Of these, the most common threat vector was phishing attempts (83%). Around one in five (21%) identified a more sophisticated attack such as a denial of service, malware, or ransomware. Despite its low prevalence, organisations cited ransomware as a major threat, with 56% of businesses having a policy not to pay ransoms.
The threat of an attack is real and companies of all sizes need to take steps to protect themselves not only in new cyber security technology, but financial protection in the form of insurance.
Cyber insurance is a growing area in a company’s armoury. In the event of a breach, it is the insurance which ensures reputation is maintained during a troublesome time, giving you the financial, legal and technical support you need to stay resilient.

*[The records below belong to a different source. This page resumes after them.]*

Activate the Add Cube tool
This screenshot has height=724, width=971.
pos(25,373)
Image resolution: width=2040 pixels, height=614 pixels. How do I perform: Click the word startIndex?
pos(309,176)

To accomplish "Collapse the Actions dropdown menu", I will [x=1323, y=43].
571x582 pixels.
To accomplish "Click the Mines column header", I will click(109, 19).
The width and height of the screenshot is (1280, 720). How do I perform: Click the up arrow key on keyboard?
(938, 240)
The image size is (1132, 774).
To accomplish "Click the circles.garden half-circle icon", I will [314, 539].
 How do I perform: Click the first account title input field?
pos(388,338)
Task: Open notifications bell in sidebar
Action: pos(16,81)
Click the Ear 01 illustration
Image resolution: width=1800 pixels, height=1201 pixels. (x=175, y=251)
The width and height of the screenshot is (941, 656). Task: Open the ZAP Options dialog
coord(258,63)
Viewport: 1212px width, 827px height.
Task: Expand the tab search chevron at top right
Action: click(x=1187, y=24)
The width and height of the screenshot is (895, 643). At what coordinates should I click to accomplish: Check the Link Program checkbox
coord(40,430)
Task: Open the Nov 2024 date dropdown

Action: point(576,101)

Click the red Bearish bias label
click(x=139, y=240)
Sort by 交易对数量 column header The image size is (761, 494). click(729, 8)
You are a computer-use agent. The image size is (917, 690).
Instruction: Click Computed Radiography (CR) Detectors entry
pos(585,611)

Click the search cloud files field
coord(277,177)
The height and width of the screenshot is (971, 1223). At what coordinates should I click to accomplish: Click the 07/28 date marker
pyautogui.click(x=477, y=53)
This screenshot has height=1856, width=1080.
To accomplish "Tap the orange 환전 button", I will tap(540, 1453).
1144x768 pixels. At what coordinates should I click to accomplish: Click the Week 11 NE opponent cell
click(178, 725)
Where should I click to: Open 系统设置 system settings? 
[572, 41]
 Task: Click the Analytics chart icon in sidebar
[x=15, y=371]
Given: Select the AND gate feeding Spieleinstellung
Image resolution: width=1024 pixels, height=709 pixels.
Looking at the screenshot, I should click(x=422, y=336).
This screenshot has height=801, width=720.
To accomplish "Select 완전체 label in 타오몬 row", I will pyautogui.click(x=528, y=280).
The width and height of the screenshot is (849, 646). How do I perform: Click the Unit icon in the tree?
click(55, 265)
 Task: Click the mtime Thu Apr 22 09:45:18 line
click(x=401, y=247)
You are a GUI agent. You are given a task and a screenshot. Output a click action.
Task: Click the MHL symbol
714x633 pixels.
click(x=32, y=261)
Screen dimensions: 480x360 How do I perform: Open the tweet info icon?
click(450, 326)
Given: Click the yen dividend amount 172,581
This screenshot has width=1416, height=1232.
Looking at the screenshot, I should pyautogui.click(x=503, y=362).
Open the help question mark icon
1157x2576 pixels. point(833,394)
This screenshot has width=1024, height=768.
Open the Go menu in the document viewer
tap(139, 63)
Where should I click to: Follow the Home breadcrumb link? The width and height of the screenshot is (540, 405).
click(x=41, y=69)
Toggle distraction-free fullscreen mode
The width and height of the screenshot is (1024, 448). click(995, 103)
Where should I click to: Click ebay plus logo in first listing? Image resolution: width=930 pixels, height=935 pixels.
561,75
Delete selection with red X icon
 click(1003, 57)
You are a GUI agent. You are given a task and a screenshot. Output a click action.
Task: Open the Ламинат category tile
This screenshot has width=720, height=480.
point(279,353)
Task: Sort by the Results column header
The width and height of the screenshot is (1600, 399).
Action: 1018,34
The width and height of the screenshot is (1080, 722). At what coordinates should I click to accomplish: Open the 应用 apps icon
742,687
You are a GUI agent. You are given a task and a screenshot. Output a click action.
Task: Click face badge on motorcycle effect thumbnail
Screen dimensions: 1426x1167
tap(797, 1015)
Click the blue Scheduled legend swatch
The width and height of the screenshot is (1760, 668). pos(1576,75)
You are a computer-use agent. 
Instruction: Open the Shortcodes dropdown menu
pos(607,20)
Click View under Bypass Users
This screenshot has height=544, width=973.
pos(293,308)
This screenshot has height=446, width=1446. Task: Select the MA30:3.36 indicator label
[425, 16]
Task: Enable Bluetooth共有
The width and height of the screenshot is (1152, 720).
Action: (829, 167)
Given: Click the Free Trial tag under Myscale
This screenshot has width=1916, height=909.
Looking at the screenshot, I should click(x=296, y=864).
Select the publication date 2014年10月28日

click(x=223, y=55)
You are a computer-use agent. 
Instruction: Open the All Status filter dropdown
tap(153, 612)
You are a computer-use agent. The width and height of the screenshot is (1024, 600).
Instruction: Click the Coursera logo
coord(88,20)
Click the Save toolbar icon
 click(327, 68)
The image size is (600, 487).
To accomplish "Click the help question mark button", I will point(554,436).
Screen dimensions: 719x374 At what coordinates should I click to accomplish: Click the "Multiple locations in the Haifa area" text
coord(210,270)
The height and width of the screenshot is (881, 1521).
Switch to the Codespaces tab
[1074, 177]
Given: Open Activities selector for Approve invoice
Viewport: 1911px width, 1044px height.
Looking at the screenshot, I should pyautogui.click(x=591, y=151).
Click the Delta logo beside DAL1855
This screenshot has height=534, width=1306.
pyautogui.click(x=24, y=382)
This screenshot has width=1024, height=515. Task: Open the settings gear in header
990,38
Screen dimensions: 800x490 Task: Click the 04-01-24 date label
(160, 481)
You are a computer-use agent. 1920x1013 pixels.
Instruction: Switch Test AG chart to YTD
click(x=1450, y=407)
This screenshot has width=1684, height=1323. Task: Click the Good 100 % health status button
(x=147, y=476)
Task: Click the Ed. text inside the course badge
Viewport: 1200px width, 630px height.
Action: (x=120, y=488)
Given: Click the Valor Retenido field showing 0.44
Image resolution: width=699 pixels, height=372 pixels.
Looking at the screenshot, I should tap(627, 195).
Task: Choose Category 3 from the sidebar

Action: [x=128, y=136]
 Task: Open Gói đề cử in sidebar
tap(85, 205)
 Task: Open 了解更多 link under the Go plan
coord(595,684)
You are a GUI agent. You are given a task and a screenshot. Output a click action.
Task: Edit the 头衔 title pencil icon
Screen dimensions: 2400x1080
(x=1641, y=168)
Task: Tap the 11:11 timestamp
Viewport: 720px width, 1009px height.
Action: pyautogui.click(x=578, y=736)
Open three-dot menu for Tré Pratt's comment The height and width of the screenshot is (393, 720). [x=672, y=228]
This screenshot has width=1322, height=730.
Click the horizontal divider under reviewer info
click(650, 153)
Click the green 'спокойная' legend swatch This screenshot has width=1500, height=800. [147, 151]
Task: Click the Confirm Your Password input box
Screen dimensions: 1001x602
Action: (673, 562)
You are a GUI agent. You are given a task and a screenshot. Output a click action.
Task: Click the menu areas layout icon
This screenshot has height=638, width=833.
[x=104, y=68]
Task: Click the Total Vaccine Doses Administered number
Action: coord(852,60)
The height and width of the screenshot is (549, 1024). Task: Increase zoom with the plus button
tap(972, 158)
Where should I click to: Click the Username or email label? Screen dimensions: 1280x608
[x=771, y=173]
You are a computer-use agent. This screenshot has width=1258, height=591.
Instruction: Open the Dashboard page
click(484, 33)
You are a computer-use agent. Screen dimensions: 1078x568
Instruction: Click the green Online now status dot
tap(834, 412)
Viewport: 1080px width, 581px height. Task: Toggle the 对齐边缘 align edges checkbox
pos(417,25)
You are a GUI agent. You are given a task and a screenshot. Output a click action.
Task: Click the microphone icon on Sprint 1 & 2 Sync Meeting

However, insurers are basing insurance levels on ‘standard of care’ requirements, which refers to the policies, procedures and safeguards that organisations need to have in place to qualify. These range from having a security plan and raising security awareness among employees, to specific technology safeguards, such as firewalls, access controls and real-time monitoring for vulnerabilities.
According to cyber insurer Assured Partners Ltd, insurance firms are showing a much greater interest in the information security practices and procedures that their customers have in place as demand for cyber insurance grows. And there is the rub – organisations wishing to take out insurance must be able to prove they have the standard of care requirements in place, which could mean opening their systems to the scrutiny of the insurers.
It could oblige firms to invest in security controls that are beyond the traditional demands of auditors, placing further pressure on financially strapped organisations.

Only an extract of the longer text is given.